[Stored data]
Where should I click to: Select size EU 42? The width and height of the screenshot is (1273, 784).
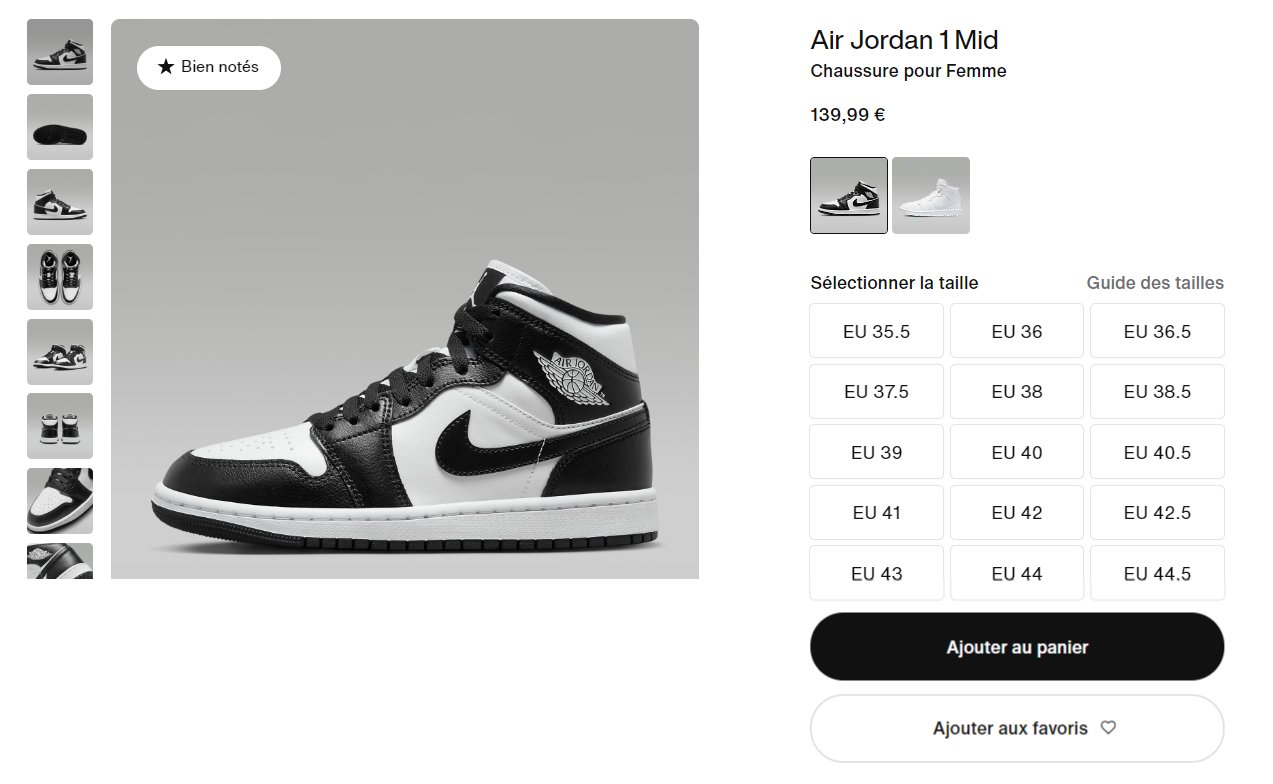point(1017,513)
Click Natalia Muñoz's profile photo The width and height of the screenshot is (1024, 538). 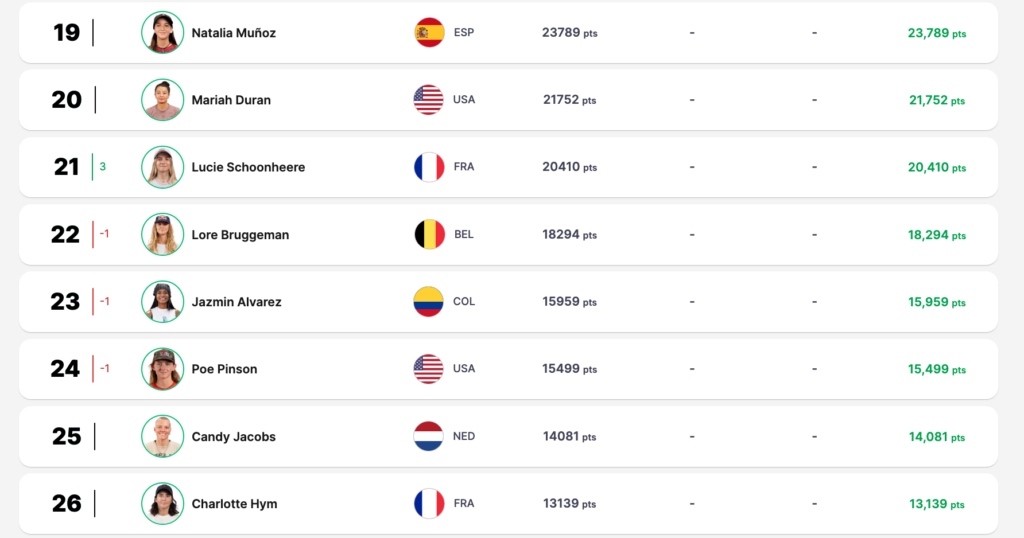point(162,33)
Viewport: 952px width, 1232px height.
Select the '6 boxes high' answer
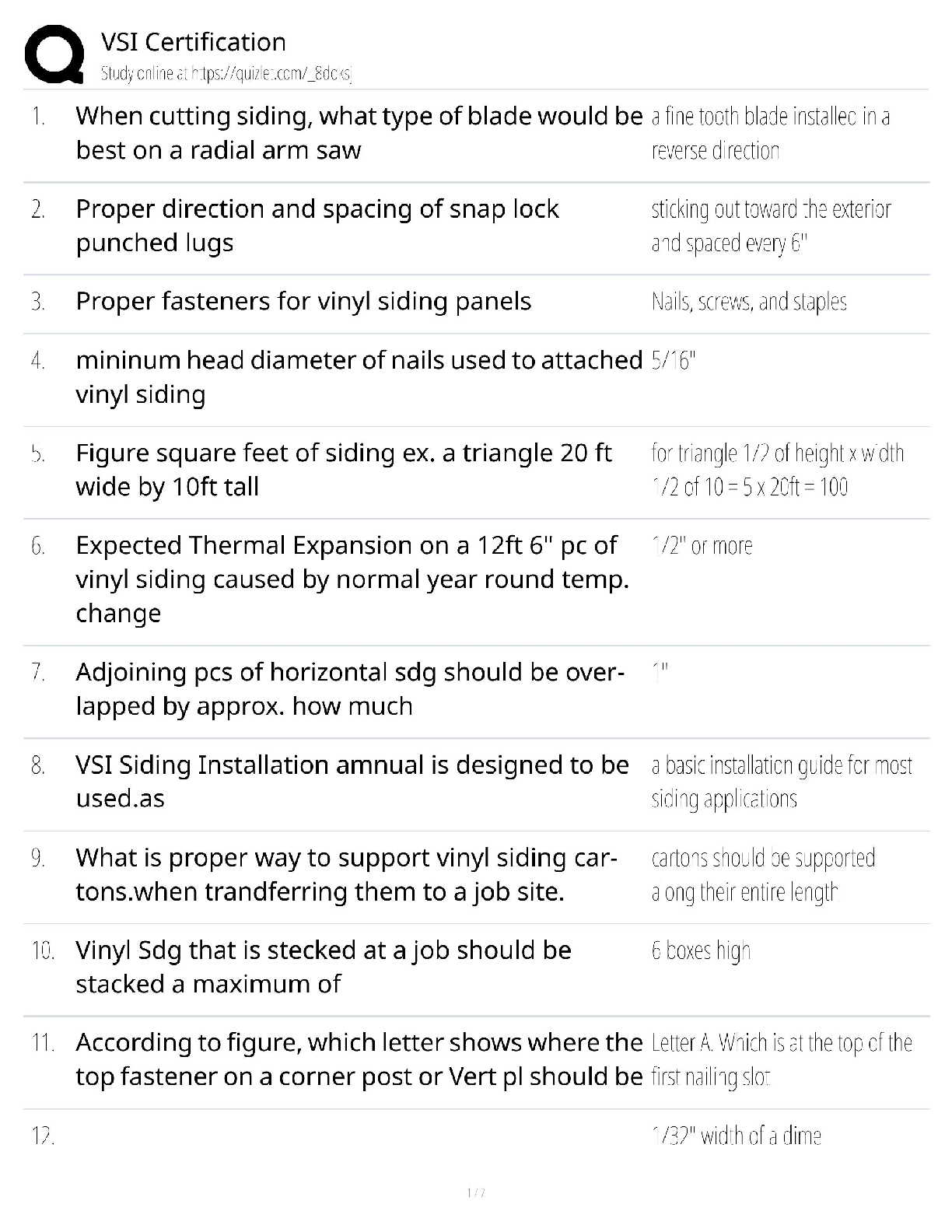[x=701, y=950]
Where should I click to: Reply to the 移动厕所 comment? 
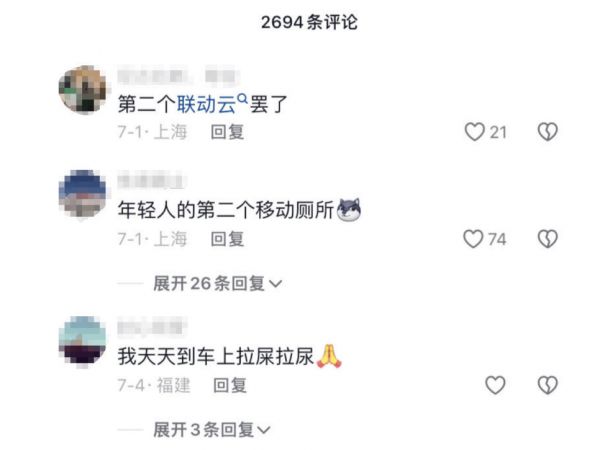227,240
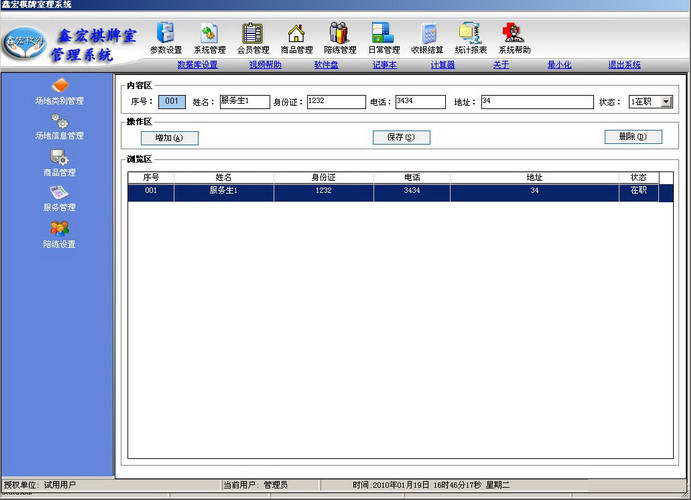Open 系统管理 toolbar icon
The width and height of the screenshot is (691, 500).
tap(209, 38)
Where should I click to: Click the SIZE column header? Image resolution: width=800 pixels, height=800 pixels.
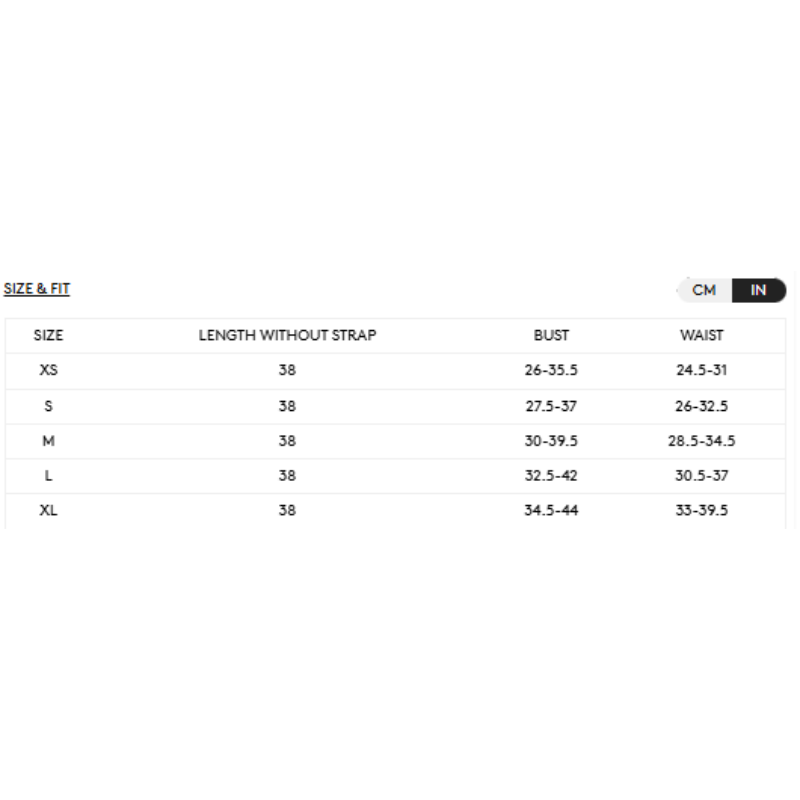(48, 335)

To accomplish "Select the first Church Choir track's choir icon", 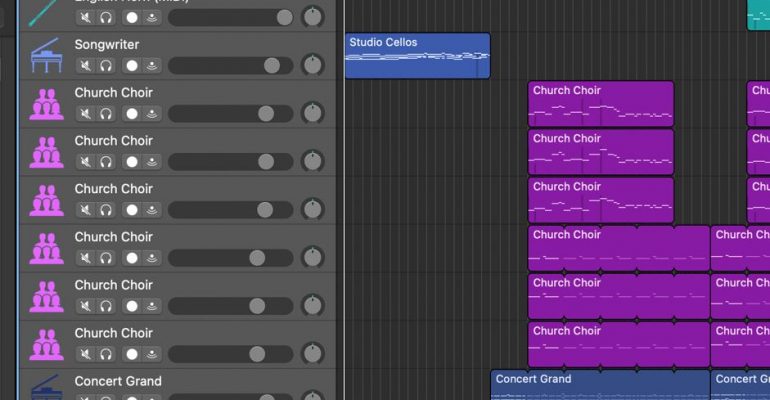I will [x=46, y=104].
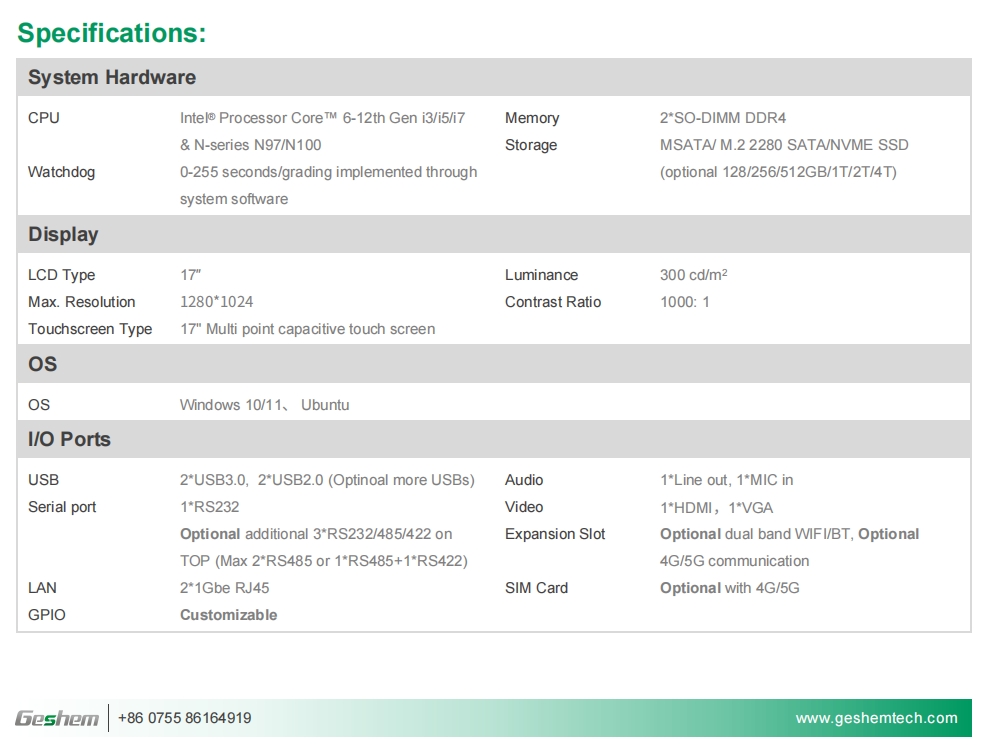Click the bold Customizable GPIO value
Viewport: 990px width, 745px height.
pos(228,615)
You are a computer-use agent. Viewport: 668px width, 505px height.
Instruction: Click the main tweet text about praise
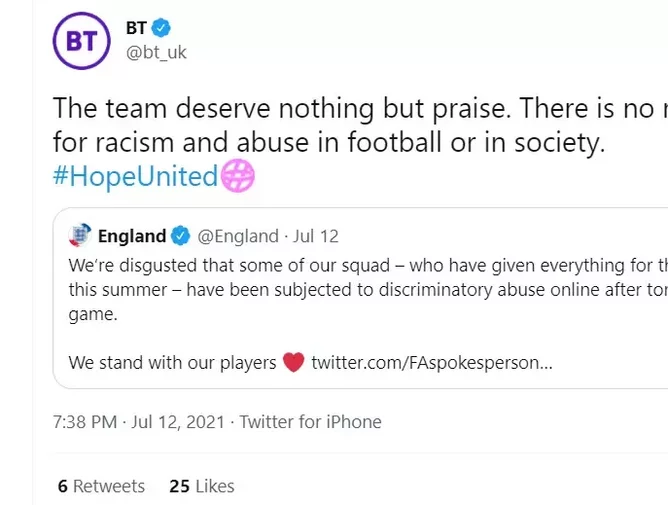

▸ **WHAT YOU NEED TO DO**
Of the entries above, print exactly those lines that run from the one containing "You are a computer-use" through the last line, excluding any pictures.

▸ **RESPONSE TO THE EXERCISE**
You are a computer-use agent. Viewport: 668px width, 505px height.
Instruction: Click the main tweet text about praise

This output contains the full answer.